Esta quinta-feira, na sua intervenção no encerramento do debate na especialidade do Orçamento do Estado para 2026, o ministro Adjunto e da Reforma do Estado referiu “o drama persistente do desemprego jovem”, sublinhando que atualmente a taxa é de 18,8%.
“Mais de três vezes a taxa média nacional de 5,8%”, indicou Gonçalo Matias. Terá razão?

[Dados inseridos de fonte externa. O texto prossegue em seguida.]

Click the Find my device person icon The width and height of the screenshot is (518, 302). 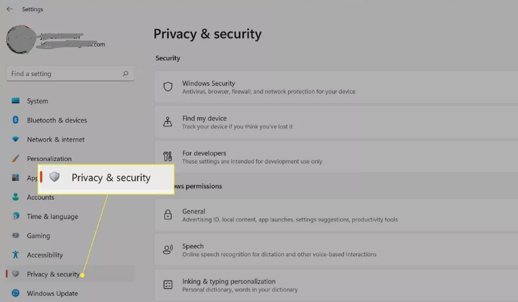168,122
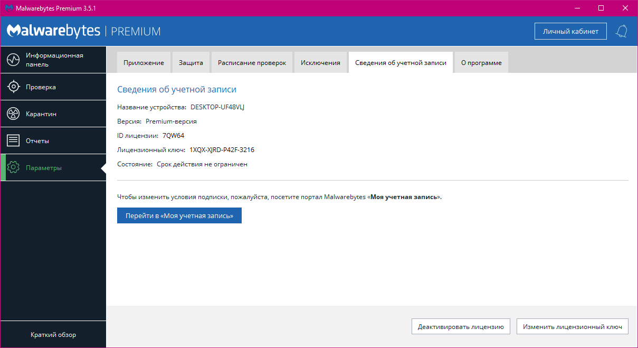Viewport: 638px width, 348px height.
Task: Click the license key value text
Action: tap(222, 150)
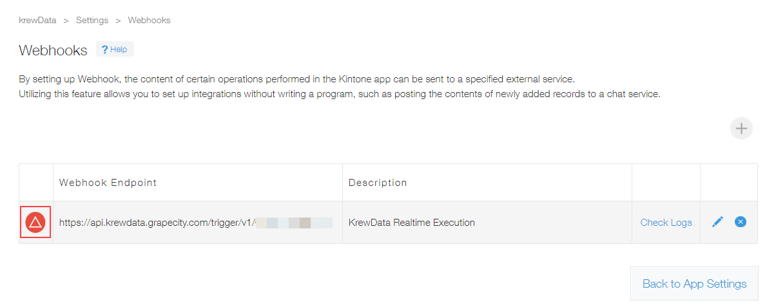Select the KrewData Realtime Execution description cell
This screenshot has width=776, height=305.
[487, 223]
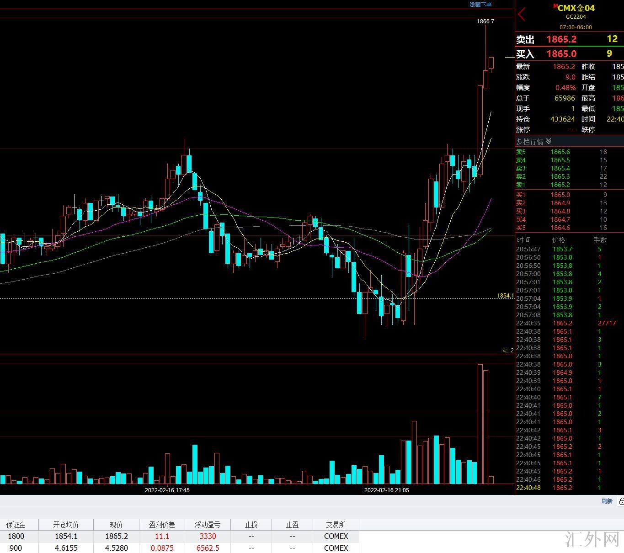Click the 止损 column header
Screen dimensions: 624x553
pos(251,525)
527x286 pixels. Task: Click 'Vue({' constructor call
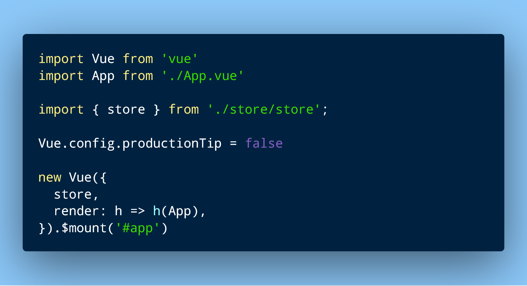pos(88,178)
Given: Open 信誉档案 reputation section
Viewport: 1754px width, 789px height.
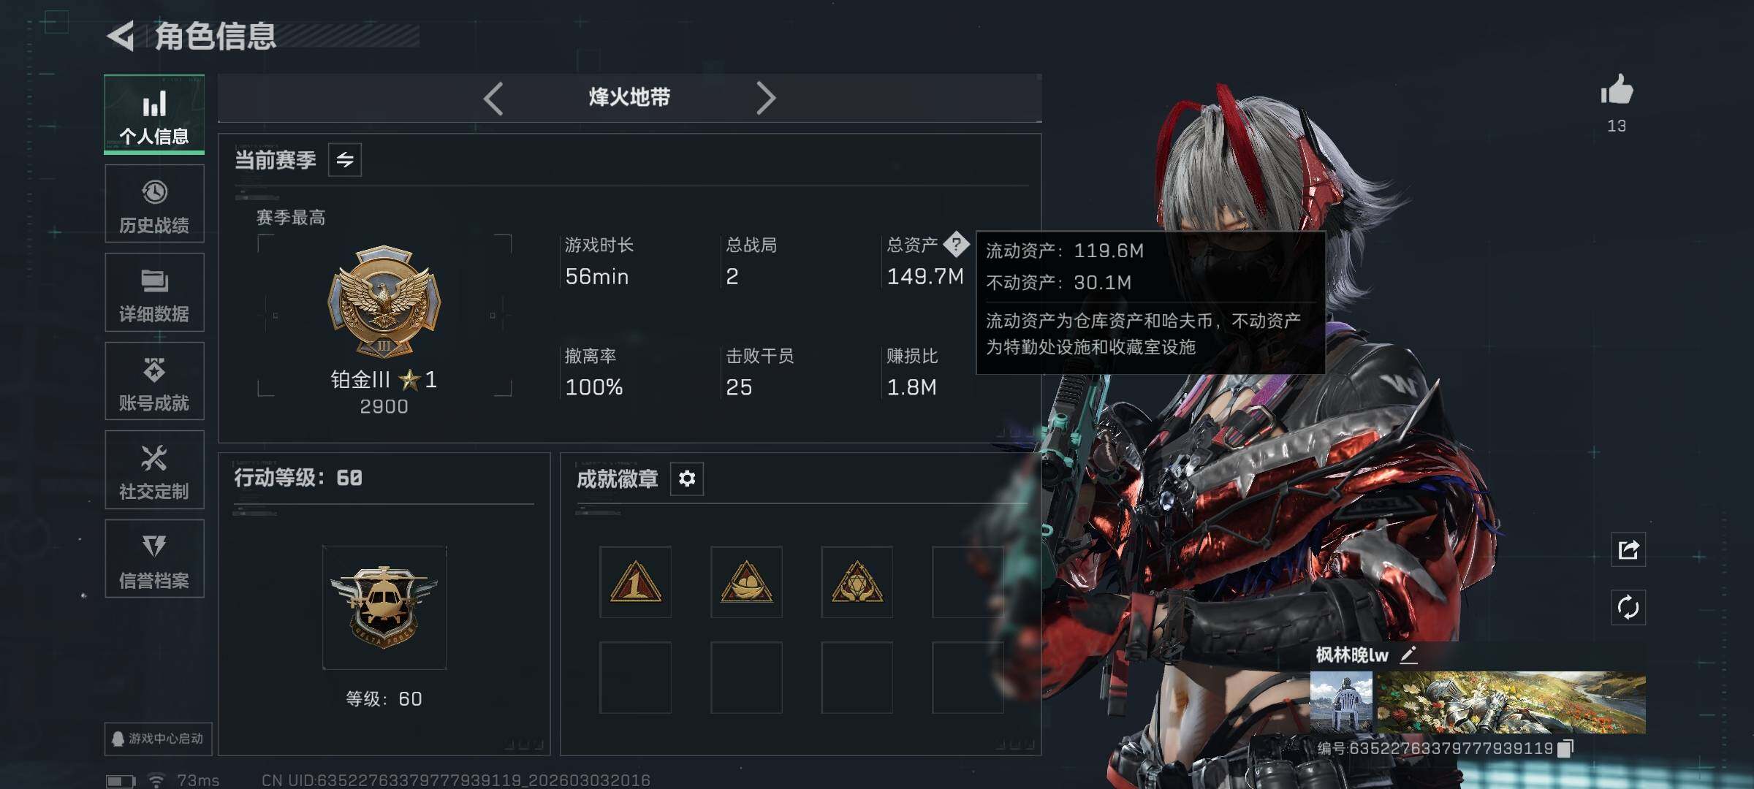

De acordo com o relatório Estatísticas do Emprego do Instituto Nacional de Estatística (INE), relativo ao terceiro trimestre de 2025 (o mais recente), estima-se que a taxa de desemprego de jovens – entre os 16 e os 24 anos – se situava nos 18,8%, como apontou o ministro.
O mesmo documento indica ainda que a taxa de desemprego se situava nos 5,8%. Ou seja, o desemprego jovem representa um número que é 3,24 vezes superior. “Mais de três vezes a taxa média nacional”, tal como afirmou Gonçalo Matias.
Desde o terceiro trimestre de 2023, a taxa de desemprego jovem atingiu sempre valores mais de três vezes superiores à taxa de desemprego nacional.
A afirmação do ministro Adjunto e da Reforma do Estado é verdadeira.